◆ TASK TO COMPLETE:
Which section headings appear in the excerpt on SAX parsing and event handlers? List all of them in order.

◆ EXCERPT:
##############################
The two statements in the next fragment can be confusing to persons who have become used to Java Beans design patterns. Generally the design patterns indicate:

However, the two statements in the next fragment invoke methods that begin with the word set to register two different listeners on the Parser object.

One of those handlers listens for document events such as the start or end of an element. The other handler listens for events caused by errors in the XML data.

Different interfaces for events and errors

Document event methods and error event methods are declared in two different interfaces. The handler object instantiated above is of the type EventHandler. A superclass of that class implements both interfaces making it possible for an object of that type to listen for both types of events. However, it does give rise to the requirement to cast the handler object to type ErrorHandler before registering it on the parser object.

    parser.setDocumentHandler(handler);
    parser.setErrorHandler((ErrorHandler)handler);

Generating events

The single executable statement in the next fragment is what makes it all happen. This statement executes the parse() method on the object of type Parser to make a pass through the XML document specified by the parameter.

While making the pass through the document, this method generates a variety of document events and error events as the various tags, attributes, and data values in that document are encountered.

Handling events

This, in turn, causes event and error handling methods overridden by the application programmer to be executed, providing the functional behavior of the program.

This statement ends the main() method and also ends the controlling class.

    parser.parse("Sax01.xml");

The EventHandler class

The next fragment begins the definition of the class containing overridden methods for handling document events and error events.

This class extends the class named HandlerBase. The class named HandlerBase, which is the default base class for handlers, implements the default behavior for four different SAX interfaces:

The first two of these interfaces are of interest to us in this lesson. We will pursue the other two interfaces in subsequent lessons.

Use of HandlerBase is optional

The use of the HandlerBase class is optional. Application writers can extend this class when they need to implement only part of an interface.

Parser writers can instantiate this class to provide default handlers when the application has not supplied its own.

Overriding methods to provide functionality

The following EventHandler class overrides the event handling methods of the DocumentHandler interface and the ErrorHandler interface to provide the desired functionality for the program.
##############################
◆ DATASET EXTRACT:
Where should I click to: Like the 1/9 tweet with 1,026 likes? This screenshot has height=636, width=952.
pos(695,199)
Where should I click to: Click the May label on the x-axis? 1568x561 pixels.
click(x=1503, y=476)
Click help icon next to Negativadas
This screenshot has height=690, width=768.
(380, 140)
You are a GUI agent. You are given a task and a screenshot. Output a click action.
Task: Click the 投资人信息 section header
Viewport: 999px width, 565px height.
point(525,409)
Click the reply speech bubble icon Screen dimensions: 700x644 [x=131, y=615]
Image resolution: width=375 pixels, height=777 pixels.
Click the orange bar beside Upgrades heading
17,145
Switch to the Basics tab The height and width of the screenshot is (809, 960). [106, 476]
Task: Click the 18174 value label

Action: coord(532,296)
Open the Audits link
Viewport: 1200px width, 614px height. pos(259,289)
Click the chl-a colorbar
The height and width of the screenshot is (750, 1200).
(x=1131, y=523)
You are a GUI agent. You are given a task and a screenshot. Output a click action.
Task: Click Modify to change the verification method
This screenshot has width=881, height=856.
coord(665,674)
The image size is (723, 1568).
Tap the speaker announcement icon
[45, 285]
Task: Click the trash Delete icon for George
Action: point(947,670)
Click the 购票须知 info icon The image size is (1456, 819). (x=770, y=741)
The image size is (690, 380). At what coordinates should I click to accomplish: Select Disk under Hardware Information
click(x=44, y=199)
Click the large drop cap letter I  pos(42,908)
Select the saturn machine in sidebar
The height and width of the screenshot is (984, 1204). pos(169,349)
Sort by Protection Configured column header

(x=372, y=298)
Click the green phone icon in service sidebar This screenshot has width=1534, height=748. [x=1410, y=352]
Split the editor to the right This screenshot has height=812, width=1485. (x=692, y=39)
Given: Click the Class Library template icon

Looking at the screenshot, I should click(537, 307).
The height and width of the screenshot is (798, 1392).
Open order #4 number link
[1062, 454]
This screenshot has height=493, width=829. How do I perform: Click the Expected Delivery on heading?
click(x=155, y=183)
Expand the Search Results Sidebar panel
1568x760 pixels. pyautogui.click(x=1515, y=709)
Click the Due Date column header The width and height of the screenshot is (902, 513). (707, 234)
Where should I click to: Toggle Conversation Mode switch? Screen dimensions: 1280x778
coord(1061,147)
##############################
◆ TASK SOLUTION:
1. Different interfaces for events and errors
2. Generating events
3. Handling events
4. The EventHandler class
5. Use of HandlerBase is optional
6. Overriding methods to provide functionality